From Pandora's version 5 onwards, a new feature was introduced, which makes possible to cross the data of the "unknown module" type events with the graphs, to show in the graph the piece of data series that is under unknown condition, complementing the graph for a better interpretation, for example:


Grafica-dsconocido.jpg


1.1.1 Improvements in Index and Other Technical Aspects in the DDBB

We have implemented small improvements in the relational model of the Pandora FMS database. One of the changes that we have introduced is the indexation by module kinds.In this way, the access to the information is quicker, so the Pandora FMS logic agent, that is useful to "upload" all the information about monitoring. It is distributed in small pieces of information that could came form very different sources. In the new version of Pandora FMS we have planned until four kinds of new specific servers that will offer a wider variety of information kinds to process.

Module distribution.jpg

In later versions, table partitioning (by time stamps) is recommended to further improve data history access performance.

We also have added factors such as the numerical representation of time marks (in UNIX format, or number of seconds from the 1 January 1970), speeds the searches of date ranks, comparisons of these ones, etc. This work has allowed a considerable improvement in the search times an in the insertions.

1.1.2 Database Main Tables

Next is shown an ER diagram and also a detailed description of the main tables of Pandora FMS database. The rest of the tables are briefly commented too.

Pandora db eer.png

  • taddress: Contains agent additional addresses.
  • taddress_agent: Addresses asociated to an agent(rel. taddress/tagente).
  • tagente: Contains the information of Pandora FMS agents.
    • id_agente: Agent unique identifier.
    • nombre: Name of the agent (case sensitive).

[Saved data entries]

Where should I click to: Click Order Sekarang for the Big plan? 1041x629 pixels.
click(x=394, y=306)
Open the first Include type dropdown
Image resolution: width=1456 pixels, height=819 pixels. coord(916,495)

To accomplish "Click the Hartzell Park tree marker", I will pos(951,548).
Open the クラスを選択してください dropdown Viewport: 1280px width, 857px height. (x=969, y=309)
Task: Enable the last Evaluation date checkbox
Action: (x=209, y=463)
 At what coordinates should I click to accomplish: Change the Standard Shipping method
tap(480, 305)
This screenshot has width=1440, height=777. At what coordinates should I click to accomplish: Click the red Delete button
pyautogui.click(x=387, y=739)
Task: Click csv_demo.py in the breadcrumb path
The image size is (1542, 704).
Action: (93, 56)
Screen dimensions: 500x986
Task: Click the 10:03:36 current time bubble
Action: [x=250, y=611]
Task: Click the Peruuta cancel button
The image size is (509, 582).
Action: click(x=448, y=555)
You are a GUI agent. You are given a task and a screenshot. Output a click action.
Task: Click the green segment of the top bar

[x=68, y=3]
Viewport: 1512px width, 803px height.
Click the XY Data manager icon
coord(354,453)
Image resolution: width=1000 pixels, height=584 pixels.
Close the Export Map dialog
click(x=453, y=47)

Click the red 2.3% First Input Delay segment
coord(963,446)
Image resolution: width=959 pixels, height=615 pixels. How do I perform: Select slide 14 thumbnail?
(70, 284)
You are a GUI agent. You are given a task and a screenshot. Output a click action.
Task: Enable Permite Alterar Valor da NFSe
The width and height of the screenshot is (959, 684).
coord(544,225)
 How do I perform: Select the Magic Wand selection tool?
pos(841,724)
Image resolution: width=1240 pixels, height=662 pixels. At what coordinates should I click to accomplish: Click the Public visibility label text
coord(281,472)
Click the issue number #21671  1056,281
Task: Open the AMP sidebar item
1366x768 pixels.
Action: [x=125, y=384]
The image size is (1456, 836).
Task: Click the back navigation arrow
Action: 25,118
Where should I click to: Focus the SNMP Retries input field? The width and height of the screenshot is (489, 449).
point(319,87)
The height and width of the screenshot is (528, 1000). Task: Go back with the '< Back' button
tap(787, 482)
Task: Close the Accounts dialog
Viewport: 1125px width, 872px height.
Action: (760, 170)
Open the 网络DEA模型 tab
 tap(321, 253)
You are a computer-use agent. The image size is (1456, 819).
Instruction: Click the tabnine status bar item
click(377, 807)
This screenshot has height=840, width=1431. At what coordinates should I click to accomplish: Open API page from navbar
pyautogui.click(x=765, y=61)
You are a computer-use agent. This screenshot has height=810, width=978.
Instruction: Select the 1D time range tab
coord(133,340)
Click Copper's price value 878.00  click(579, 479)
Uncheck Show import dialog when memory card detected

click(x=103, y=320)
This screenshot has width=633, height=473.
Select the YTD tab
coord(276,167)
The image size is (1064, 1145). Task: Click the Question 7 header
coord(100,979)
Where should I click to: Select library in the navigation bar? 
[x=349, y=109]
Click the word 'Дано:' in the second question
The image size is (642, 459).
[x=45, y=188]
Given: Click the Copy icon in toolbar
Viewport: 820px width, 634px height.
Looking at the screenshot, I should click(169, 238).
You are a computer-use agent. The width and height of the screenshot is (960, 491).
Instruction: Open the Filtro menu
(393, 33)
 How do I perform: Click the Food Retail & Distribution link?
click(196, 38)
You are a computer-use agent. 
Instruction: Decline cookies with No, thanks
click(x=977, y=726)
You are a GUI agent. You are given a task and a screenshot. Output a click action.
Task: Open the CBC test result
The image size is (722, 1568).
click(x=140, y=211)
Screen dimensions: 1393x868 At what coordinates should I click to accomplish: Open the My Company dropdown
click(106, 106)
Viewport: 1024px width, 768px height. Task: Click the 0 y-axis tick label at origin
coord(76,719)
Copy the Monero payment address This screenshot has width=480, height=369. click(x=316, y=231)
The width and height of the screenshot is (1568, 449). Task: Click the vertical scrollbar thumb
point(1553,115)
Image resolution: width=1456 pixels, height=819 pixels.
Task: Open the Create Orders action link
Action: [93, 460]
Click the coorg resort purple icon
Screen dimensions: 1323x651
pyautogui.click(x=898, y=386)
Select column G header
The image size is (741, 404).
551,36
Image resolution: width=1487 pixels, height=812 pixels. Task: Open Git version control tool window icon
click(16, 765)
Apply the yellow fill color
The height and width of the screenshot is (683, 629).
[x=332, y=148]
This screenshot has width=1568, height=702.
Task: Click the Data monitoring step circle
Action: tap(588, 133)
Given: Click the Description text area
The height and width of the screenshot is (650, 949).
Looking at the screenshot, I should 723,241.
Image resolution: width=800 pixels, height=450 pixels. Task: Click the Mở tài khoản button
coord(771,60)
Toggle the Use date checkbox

**Complete the following:**
#1 Please set down the part of the Pandora FMS passage running from "In later versions, table" down to "an agent(rel. taddress/tagente).", with the wording unchanged.
#2 Decide whether each statement agrees with the Pandora FMS passage, answering yes or no and quoting the words that settle it: (a) Time marks in the database are stored as numbers in UNIX format. (b) The agent name field is not case sensitive. (c) The feature that crosses "unknown module" events with graphs first appeared in version 4.

**Responses in order:**
#1
In later versions, table partitioning (by time stamps) is recommended to further improve data history access performance.

We also have added factors such as the numerical representation of time marks (in UNIX format, or number of seconds from the 1 January 1970), speeds the searches of date ranks, comparisons of these ones, etc. This work has allowed a considerable improvement in the search times an in the insertions.

1.1.2 Database Main Tables

Next is shown an ER diagram and also a detailed description of the main tables of Pandora FMS database. The rest of the tables are briefly commented too.

Pandora db eer.png

  • taddress: Contains agent additional addresses.
  • taddress_agent: Addresses asociated to an agent(rel. taddress/tagente).

#2
(a) Yes: "the numerical representation of time marks (in UNIX format, or number of seconds from the 1 January 1970)"
(b) No: "nombre: Name of the agent (case sensitive)."
(c) No: "From Pandora's version 5 onwards, a new feature was introduced"